In a poll conducted for the American for Tax Reform Foundation by Wilson Perkins Allen Opinion Research, likely voters overwhelmingly support a new and innovative solution to America’s dentist shortage. In what has been called a “big idea” for social change, a new type of mid-level dental practitioners has emerged as a possible way to reduce health care costs while increasing access to care for millions of Americans seeking dental services throughout the United States.
Like dental hygienists, “dental therapists” or “dental hygiene practitioners” work under the supervision of dentists with collaborative agreements that allow them to provide an expanded list of services to patients. Governor Paul LePage (R-Maine) and former Governor Tim Pawlenty (R-Minn.) were the first to sign legislation permitting the creation of these mid-level practitioners in their states.
Conducted at the end of June, the ATRF poll found that 79% of likely voters support the creation of mid-level providers that could perform dental care services such as basic extractions and hygiene plans.
In analyzing the results, WPA Opinion Research concluded,
“This support extends across all key demographic groups including men and women of all ages, Republicans, Independents, Democrats, white, and Hispanic voters. The support for such a process extends across a wide swath of Americans, regardless of political affiliation, ethnicity or gender.

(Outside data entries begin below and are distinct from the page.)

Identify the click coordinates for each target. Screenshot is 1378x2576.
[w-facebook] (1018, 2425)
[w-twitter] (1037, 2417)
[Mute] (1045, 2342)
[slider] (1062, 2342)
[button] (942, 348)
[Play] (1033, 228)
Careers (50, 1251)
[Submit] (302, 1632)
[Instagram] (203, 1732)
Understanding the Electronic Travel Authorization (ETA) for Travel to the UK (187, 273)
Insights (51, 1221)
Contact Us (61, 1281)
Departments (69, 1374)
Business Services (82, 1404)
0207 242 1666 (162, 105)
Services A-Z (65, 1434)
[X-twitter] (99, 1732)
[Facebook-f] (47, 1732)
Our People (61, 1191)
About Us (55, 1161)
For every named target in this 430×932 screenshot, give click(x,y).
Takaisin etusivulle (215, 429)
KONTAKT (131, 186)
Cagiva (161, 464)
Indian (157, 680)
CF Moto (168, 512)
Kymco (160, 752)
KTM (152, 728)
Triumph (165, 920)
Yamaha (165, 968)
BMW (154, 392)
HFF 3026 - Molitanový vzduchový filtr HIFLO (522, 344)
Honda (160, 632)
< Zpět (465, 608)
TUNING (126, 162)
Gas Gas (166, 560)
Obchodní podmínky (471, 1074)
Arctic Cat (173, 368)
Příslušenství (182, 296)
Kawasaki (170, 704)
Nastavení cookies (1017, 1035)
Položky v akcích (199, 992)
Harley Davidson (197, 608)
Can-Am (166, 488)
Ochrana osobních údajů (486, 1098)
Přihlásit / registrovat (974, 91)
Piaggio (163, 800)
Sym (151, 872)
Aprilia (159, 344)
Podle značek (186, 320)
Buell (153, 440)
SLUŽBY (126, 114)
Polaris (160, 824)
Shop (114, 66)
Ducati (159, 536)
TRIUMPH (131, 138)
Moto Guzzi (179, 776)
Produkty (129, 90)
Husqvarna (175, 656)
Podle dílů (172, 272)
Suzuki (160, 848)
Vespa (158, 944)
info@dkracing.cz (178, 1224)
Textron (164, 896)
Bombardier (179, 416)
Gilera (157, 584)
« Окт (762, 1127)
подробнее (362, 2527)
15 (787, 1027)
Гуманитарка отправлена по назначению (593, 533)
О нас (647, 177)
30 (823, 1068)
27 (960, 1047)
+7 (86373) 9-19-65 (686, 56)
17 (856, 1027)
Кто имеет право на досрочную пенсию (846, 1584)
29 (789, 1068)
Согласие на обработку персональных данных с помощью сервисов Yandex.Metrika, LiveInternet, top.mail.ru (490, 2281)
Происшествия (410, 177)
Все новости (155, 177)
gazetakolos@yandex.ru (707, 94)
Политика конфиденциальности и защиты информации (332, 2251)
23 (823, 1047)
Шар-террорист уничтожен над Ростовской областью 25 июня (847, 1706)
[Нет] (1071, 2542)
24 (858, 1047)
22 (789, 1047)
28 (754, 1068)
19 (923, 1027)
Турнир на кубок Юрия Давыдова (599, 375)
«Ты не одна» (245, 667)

77% of Republicans, 80% of Independents, and 80% of Democrats support the process of creating these new positions, which takes an act of the legislature in most cases. Additionally, 58% of voters strongly support this position, “illustrating that the support is not just casual and implementing this process would be welcomed by voters across the country.”
In an article for the Wall Street Journal titled, “You Don’t Need to Be a Dentist to Fill a Cavity,” Reason.com reporter Eric Boehm recently explained the issue and some of it’s misguided opponents:
“Other states are considering dental therapy, but professional associations of dentists stand opposed. Take Michigan, where state Sen. Mike Shirkey introduced a dental therapy bill in June. Shortly thereafter, the Michigan Dental Association urged its members to oppose the bill. The association says that Michigan already has 7,500 dentists and 10,300 hygienists, which it insists should be enough to cover the state’s needs.”
In an interview with Wendell Potter at the Huffington Post, ATR president Grover Norquist went further in explaining ATR’s interest in this issue:
“When I asked Norquist recently why he has gotten involved in the fight to expand the dental workforce to include mid-levels—often called dental therapists—he told me it’s because, in his view, opponents are engaging in tactics to preserve a profitable status quo at the expense of millions of Americans. To him, this smacks of “crony capitalism” in which businesses and professionals exert influence on government officials, usually through campaign contributions and lobbyists, to get favorable treatment.”
Of the opportunities these new mid-level dental practitioner positions present, Grover went on to note:
“It’s going to have significant pay off, not only for people trying to move ahead in their careers and for consumers who need dental care” but also for dentists, who, Norquist notes, will be able to spend more time doing more complex, higher end procedures.”
While the states have grappled with implementing a wide range of federal health care mandates, questions about rising costs the next steps in health care reform have lingered in Washington. Fortunately, states don’t have to wait to act. Efforts to expand the scope of practice for dental hygienists with this new position do present great promise for qualified dental professionals and the millions of Americans interested in taking advantage of the services they can provide.